毛細管分離法:對于較大的微生物,可采用毛細管提取單個個體,并在大量的滅菌培養基中轉移清洗幾次,除去較小微生物的污染。這項操作可在低倍顯微鏡,如解剖顯微鏡下進行。
顯微操作法:對于個體相對較小的微生物,需采用顯微操作儀,在顯微鏡下進行。目前,市場上有售的顯微操作儀種類很多,一般是通過機械、空氣或油壓傳動裝置來減小手的動作幅度,在顯微鏡下用毛細管或顯微針、鉤、環等挑取單個微生物細胞或孢子以獲得純培養。
小滴分離法:在沒有顯微操作儀時,也可采用一些變通的方法在顯微鏡下進行單細胞分離,例如,將經適當稀釋后的樣品制備成小液滴在顯微鏡下觀察,選取只含一個細胞的液滴進行培養以獲得純培養。細胞分離法對操作技術有比較高的要求,限于高度專業化的科學研究中采用。
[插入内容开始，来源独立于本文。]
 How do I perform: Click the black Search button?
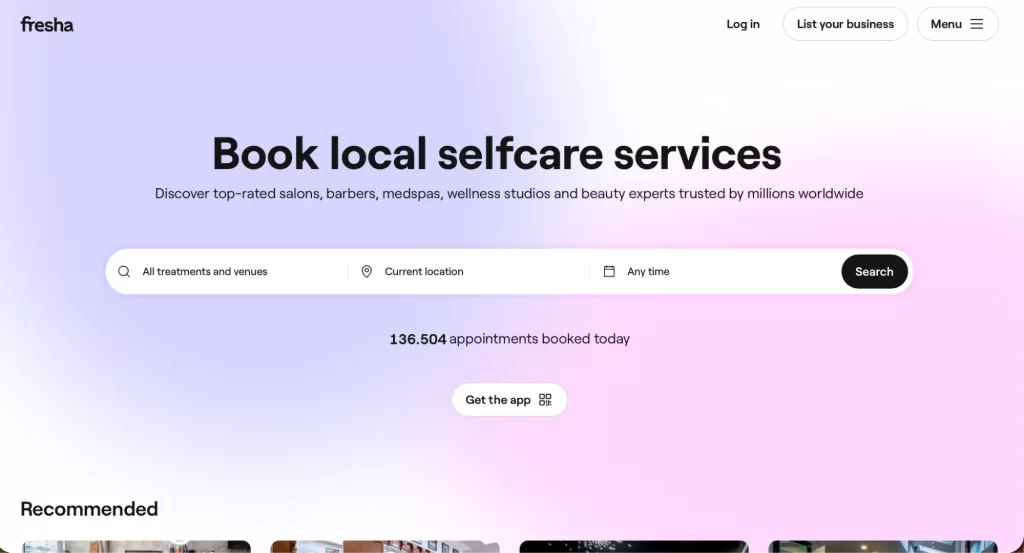pos(874,272)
單細胞的分離:從異質性的細胞群體中分離單細胞,目前主要有三種選擇:手動分離、熒光激活細胞分選和微流體技術。當然,除了成熟的方法,巧妙的新方法也在不斷涌現,能以更高的準確性和特異性來分離單細胞。
如果你想要的細胞已經處于懸浮狀態(比如循環腫瘤細胞),而且含量相對比較豐富,那么流式分選將是你的理想選擇。如果樣本是實體組織,我們可以用酶分解掉膠原和其他細胞外蛋白。不過,酶學消化對細胞影響較大,甚至可能改變基因轉錄情況。把組織細胞制備成懸液之后,我們就可以通過特異性的熒光標簽分離出自己想要的細胞。進一步拿到單細胞是比較棘手的一步,也許要借助微流體設備。
將細胞分散到懸液中,會失去它們在組織里的位置信息。如果你想了解單細胞所處的環境和它們以前的鄰居,就需要用到激光捕獲顯微切割技術。這種技術通過掃描組織切片來定位感興趣的細胞,并將其提取出來。操作者需要小心,以免切到細胞或細胞核。數量稀少的細胞只能用毛細管等器具手動獲取。